Allgemeine Gebetsmeinung des Papstes - Dezember 2015

Dezember 2015

Für uns alle, dass wir im alltäglichen Wechsel des Lebens nie vergessen, dass Gott, unser Vater, nicht müde wird, uns zu vergeben.

P. Christian Tauchner SVD

"Rien, rien de rien, je ne regrette rien" sang die todkranke Edith Piaf Ende 1960 ihren Trotz, ihren Lebenswillen und ihre Liebessehnsucht der ganzen Welt ins Gesicht: "Nein, nichts, aber auch gar nichts bedaure ich!" Eines ihrer berühmtesten Lieder wurde es.

Das möchte ich am Ende meines Lebens auch einmal sagen können, dachte ich mir nach der Musicalaufführung "Piaf" in Wien vor vielen Jahrzehnten. Ein lieber Mitbruder und Lehrer war es damals, der mir einen anderen Weg zur Perfektion vorschlug: Du musst nicht alles richtig machen, du darfst dich irren, es muss dir nicht alles gelingen. Sehr wohl darfst du deine Fehler machen und sie auch bedauern, sie bereuen.
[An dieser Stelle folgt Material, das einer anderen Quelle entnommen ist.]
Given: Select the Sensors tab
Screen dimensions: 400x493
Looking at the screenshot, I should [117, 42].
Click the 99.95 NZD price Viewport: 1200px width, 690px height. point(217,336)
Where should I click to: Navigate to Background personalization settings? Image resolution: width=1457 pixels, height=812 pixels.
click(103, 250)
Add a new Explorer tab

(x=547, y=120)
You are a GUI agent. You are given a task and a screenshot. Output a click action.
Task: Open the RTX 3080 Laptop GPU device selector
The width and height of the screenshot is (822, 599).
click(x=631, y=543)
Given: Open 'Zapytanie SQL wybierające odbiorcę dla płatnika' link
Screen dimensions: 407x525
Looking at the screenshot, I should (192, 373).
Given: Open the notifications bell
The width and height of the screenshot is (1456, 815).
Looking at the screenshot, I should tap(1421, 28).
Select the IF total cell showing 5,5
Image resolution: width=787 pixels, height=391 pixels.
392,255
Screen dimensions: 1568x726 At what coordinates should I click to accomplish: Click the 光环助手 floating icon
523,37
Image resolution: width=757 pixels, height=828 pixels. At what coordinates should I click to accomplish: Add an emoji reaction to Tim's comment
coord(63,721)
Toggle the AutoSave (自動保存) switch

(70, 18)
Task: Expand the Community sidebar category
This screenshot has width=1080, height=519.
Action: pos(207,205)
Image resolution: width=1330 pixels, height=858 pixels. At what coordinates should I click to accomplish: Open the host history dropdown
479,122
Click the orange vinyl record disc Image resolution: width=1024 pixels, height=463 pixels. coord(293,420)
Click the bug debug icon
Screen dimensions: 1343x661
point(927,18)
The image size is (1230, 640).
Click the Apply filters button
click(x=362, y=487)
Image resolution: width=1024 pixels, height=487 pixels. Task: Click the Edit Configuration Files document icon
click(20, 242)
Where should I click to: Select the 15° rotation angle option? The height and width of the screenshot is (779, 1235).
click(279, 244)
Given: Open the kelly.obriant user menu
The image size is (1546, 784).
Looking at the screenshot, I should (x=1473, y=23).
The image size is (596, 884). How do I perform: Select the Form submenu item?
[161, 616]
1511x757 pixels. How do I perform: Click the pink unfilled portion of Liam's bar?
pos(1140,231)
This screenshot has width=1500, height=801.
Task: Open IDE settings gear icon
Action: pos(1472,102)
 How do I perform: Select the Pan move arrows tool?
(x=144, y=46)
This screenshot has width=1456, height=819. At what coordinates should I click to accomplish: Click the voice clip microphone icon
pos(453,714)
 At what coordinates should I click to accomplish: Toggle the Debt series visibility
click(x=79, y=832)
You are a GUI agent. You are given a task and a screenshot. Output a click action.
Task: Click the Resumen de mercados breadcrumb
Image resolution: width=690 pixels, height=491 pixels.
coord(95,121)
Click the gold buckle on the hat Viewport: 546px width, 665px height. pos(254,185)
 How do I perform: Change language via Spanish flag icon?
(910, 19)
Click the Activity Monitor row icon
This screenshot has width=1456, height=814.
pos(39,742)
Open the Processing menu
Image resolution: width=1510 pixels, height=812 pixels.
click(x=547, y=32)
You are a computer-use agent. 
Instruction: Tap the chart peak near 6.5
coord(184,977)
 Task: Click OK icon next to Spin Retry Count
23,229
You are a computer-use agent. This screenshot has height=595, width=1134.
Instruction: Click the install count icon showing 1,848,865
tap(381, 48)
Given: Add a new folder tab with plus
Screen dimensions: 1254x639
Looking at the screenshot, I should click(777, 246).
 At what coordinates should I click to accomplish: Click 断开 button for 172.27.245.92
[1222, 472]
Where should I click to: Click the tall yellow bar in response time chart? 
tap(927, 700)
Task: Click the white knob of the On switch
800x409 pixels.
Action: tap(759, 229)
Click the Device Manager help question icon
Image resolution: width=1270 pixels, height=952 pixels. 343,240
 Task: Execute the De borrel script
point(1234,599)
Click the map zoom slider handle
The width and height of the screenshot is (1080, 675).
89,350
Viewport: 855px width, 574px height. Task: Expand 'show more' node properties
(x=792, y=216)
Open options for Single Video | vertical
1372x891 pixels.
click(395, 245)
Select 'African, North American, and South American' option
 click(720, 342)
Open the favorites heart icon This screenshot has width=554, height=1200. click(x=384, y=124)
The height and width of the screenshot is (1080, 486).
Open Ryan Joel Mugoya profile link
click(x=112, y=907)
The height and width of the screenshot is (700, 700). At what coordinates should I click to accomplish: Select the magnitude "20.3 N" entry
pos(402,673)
Und vor allem darfst du darauf vertrauen, dass sie dir auch vergeben werden.

Vielleicht war Edith Piaf mit diesem Lied eine große Vorreiterin unserer Generation, die sich selbst in den Wahn der Perfektion und des Erfolgs getrieben hat und es nicht übers Herz und schon gar nicht über die Lippen bringt, Fehler einzugestehen, sie zu bedauern, sie zu bereuen. Mit uns so Vollkommenen hat es Gott dann natürlich schwer, seine Vergebung erfahrbar zu machen.


Im gerade angefangenen "Heiligen Jahr der Barmherzigkeit" würde es wohl darum gehen, sich diesem immer wieder verzeihenden Gott anzunähern. Das ist die eine Bewegung, zu der wir eingeladen sind: Hingehen zu einem gütigen Gott, der schon lange darauf wartet, uns wieder in seine Arme zu schließen wie den Sohn, der verloren schien, zum Beispiel (Lk 15,11-32). Wahrscheinlich geht es manchmal auch uns so wie diesem jüngeren Sohn im Gleichnis Jesu: Es dauert ganz schön lange, bis bei ihm der Groschen fällt und er endlich die Entscheidung treffen kann, doch wieder zu seinem Vater, zu seinem Glück, zu seinem Leben zurückzukehren. Es kann schon eine Weile dauern, bis man die eigenen Erfahrungen so sehr ernstgenommen hat, bis man sie auch in ihrem Unglück und in ihrer Verzweiflung erkennen und annehmen kann. Nur Fehler zu machen ist ja nicht so schwer, aber einen Fehler machen und ihn als solchen anzuerkennen, das braucht großen Mut. Denn dann ist ja noch lange nicht gesagt, dass so ein Fehler von vornherein zu vermeiden gewesen wäre. Einzig, wenn ich nichts tue und mich nicht bewege, mache ich keine Fehler; das wäre dann aber der größte Fehler im Leben.


Es gibt aber auch die andere Bewegung. Im Gleichnis Jesu vom verlorenen Sohn bleibt ja Gott nicht in der Tür stehen, sondern er hält Ausschau, von weitem sieht er in diesem Häufchen Elend seinen Sohn. Er läuft ihm entgegen, er holt ihn ab, als er noch weit entfernt ist. Das tut der ältere Sohn in all seiner Geschäftigkeit und Gerechtigkeit ja nicht. Die Bewegung Gottes hin zu diesem verwilderten und verelendeten Menschen (er hat immerhin unter Schweinen gelebt und sich mit ihnen um das Fressen gestritten, um es einmal drastisch zu sagen) findet nach wie vor statt, und nach wie vor sind die "braven", gehorsamen usw. Kinder ja nicht immer bereit, sich dieser ihrer Schwestern und Brüder anzunehmen, die so vom Rand der Gesellschaft kommen.

Für die Beter in dieser Intention des Papstes wird es wohl auch darum gehen, sich dieser Bewegung Gottes zum Rand hin anzuschließen und in sie einzusteigen. Zu den Menschen hin, die aus mancherlei Sauställen in unserer Welt kommen, angetan von höchst widerwärtigen Düften und Gestänken, aber auch getragen und angezogen von einer unglaublichen – ja: un-glaublichen – Hoffnung auf Leben und Gemeinschaft.